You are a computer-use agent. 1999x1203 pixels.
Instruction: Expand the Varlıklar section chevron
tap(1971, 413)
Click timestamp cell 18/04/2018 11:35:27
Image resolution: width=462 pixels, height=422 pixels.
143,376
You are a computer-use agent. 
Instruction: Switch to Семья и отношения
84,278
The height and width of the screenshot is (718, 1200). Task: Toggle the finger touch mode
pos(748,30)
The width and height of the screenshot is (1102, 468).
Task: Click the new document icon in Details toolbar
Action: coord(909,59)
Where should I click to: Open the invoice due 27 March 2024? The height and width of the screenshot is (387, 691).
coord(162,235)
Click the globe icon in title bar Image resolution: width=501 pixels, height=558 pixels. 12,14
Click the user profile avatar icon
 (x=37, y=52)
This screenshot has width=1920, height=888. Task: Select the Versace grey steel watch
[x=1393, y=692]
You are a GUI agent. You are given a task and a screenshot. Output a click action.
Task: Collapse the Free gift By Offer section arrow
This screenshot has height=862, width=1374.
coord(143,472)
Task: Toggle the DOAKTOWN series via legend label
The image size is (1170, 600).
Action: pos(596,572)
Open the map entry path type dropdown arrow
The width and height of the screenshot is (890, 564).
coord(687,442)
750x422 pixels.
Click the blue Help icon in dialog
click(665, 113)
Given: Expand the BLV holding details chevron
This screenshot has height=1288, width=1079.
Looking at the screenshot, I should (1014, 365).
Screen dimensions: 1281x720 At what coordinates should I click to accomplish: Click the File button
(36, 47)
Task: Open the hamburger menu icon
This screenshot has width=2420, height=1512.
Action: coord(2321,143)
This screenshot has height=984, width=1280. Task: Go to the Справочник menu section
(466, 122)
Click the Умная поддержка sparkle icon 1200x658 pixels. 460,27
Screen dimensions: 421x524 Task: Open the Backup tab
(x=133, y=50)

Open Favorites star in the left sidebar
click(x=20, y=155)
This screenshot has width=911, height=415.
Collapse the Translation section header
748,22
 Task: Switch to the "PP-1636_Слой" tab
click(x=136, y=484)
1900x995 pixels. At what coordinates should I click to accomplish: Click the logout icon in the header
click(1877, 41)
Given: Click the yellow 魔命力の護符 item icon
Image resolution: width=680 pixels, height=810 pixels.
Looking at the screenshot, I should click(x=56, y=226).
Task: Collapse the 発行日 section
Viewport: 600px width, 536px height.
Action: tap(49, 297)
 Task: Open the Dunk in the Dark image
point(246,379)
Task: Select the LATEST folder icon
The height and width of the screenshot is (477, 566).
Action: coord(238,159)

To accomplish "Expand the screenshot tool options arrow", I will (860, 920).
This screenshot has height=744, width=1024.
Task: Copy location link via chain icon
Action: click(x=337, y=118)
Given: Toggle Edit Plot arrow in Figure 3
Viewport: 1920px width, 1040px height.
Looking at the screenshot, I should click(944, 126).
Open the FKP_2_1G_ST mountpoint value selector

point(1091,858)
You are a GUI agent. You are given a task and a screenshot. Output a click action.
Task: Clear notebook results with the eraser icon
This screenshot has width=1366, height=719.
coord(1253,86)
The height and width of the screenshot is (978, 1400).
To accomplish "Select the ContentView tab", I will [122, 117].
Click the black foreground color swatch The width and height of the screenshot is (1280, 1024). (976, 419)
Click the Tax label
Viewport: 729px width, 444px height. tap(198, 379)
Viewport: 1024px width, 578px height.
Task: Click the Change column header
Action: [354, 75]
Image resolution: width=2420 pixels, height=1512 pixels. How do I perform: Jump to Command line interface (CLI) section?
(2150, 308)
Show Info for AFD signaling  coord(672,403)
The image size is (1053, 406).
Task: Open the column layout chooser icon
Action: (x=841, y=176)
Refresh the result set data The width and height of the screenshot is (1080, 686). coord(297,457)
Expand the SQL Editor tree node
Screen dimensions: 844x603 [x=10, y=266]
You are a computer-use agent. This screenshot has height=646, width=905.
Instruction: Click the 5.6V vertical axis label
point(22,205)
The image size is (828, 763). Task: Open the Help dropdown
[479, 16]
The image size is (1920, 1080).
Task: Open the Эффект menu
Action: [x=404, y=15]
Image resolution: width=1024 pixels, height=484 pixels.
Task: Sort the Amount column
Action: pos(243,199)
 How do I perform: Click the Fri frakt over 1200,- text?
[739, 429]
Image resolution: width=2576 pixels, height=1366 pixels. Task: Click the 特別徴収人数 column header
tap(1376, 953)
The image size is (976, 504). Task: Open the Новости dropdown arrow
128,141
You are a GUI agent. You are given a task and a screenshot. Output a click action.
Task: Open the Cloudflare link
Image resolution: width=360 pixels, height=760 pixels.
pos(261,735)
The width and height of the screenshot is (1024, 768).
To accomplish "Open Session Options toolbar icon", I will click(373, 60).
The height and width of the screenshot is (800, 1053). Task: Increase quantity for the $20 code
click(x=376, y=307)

----

**WHAT YOU NEED TO DO:** Every one of the records is to be copied word for word.

**ANSWER BOX:**
You are a computer-use agent. 1999x1203 pixels.
Instruction: Expand the Varlıklar section chevron
tap(1971, 413)
Click timestamp cell 18/04/2018 11:35:27
Image resolution: width=462 pixels, height=422 pixels.
143,376
You are a computer-use agent. 
Instruction: Switch to Семья и отношения
84,278
The height and width of the screenshot is (718, 1200). Task: Toggle the finger touch mode
pos(748,30)
The width and height of the screenshot is (1102, 468).
Task: Click the new document icon in Details toolbar
Action: coord(909,59)
Where should I click to: Open the invoice due 27 March 2024? The height and width of the screenshot is (387, 691).
coord(162,235)
Click the globe icon in title bar Image resolution: width=501 pixels, height=558 pixels. 12,14
Click the user profile avatar icon
 (x=37, y=52)
This screenshot has width=1920, height=888. Task: Select the Versace grey steel watch
[x=1393, y=692]
You are a GUI agent. You are given a task and a screenshot. Output a click action.
Task: Collapse the Free gift By Offer section arrow
This screenshot has height=862, width=1374.
coord(143,472)
Task: Toggle the DOAKTOWN series via legend label
The image size is (1170, 600).
Action: pos(596,572)
Open the map entry path type dropdown arrow
The width and height of the screenshot is (890, 564).
coord(687,442)
750x422 pixels.
Click the blue Help icon in dialog
click(665, 113)
Given: Expand the BLV holding details chevron
This screenshot has height=1288, width=1079.
Looking at the screenshot, I should (1014, 365).
Screen dimensions: 1281x720 At what coordinates should I click to accomplish: Click the File button
(36, 47)
Task: Open the hamburger menu icon
This screenshot has width=2420, height=1512.
Action: coord(2321,143)
This screenshot has height=984, width=1280. Task: Go to the Справочник menu section
(466, 122)
Click the Умная поддержка sparkle icon 1200x658 pixels. 460,27
Screen dimensions: 421x524 Task: Open the Backup tab
(x=133, y=50)

Open Favorites star in the left sidebar
click(x=20, y=155)
This screenshot has width=911, height=415.
Collapse the Translation section header
748,22
 Task: Switch to the "PP-1636_Слой" tab
click(x=136, y=484)
1900x995 pixels. At what coordinates should I click to accomplish: Click the logout icon in the header
click(1877, 41)
Given: Click the yellow 魔命力の護符 item icon
Image resolution: width=680 pixels, height=810 pixels.
Looking at the screenshot, I should click(x=56, y=226).
Task: Collapse the 発行日 section
Viewport: 600px width, 536px height.
Action: tap(49, 297)
 Task: Open the Dunk in the Dark image
point(246,379)
Task: Select the LATEST folder icon
The height and width of the screenshot is (477, 566).
Action: coord(238,159)

To accomplish "Expand the screenshot tool options arrow", I will (860, 920).
This screenshot has height=744, width=1024.
Task: Copy location link via chain icon
Action: click(x=337, y=118)
Given: Toggle Edit Plot arrow in Figure 3
Viewport: 1920px width, 1040px height.
Looking at the screenshot, I should click(944, 126).
Open the FKP_2_1G_ST mountpoint value selector

point(1091,858)
You are a GUI agent. You are given a task and a screenshot. Output a click action.
Task: Clear notebook results with the eraser icon
This screenshot has width=1366, height=719.
coord(1253,86)
The height and width of the screenshot is (978, 1400).
To accomplish "Select the ContentView tab", I will [122, 117].
Click the black foreground color swatch The width and height of the screenshot is (1280, 1024). (976, 419)
Click the Tax label
Viewport: 729px width, 444px height. tap(198, 379)
Viewport: 1024px width, 578px height.
Task: Click the Change column header
Action: [354, 75]
Image resolution: width=2420 pixels, height=1512 pixels. How do I perform: Jump to Command line interface (CLI) section?
(2150, 308)
Show Info for AFD signaling  coord(672,403)
The image size is (1053, 406).
Task: Open the column layout chooser icon
Action: (x=841, y=176)
Refresh the result set data The width and height of the screenshot is (1080, 686). coord(297,457)
Expand the SQL Editor tree node
Screen dimensions: 844x603 [x=10, y=266]
You are a computer-use agent. This screenshot has height=646, width=905.
Instruction: Click the 5.6V vertical axis label
point(22,205)
The image size is (828, 763). Task: Open the Help dropdown
[479, 16]
The image size is (1920, 1080).
Task: Open the Эффект menu
Action: [x=404, y=15]
Image resolution: width=1024 pixels, height=484 pixels.
Task: Sort the Amount column
Action: pos(243,199)
 How do I perform: Click the Fri frakt over 1200,- text?
[739, 429]
Image resolution: width=2576 pixels, height=1366 pixels. Task: Click the 特別徴収人数 column header
tap(1376, 953)
The image size is (976, 504). Task: Open the Новости dropdown arrow
128,141
You are a GUI agent. You are given a task and a screenshot. Output a click action.
Task: Open the Cloudflare link
Image resolution: width=360 pixels, height=760 pixels.
pos(261,735)
The width and height of the screenshot is (1024, 768).
To accomplish "Open Session Options toolbar icon", I will click(373, 60).
The height and width of the screenshot is (800, 1053). Task: Increase quantity for the $20 code
click(x=376, y=307)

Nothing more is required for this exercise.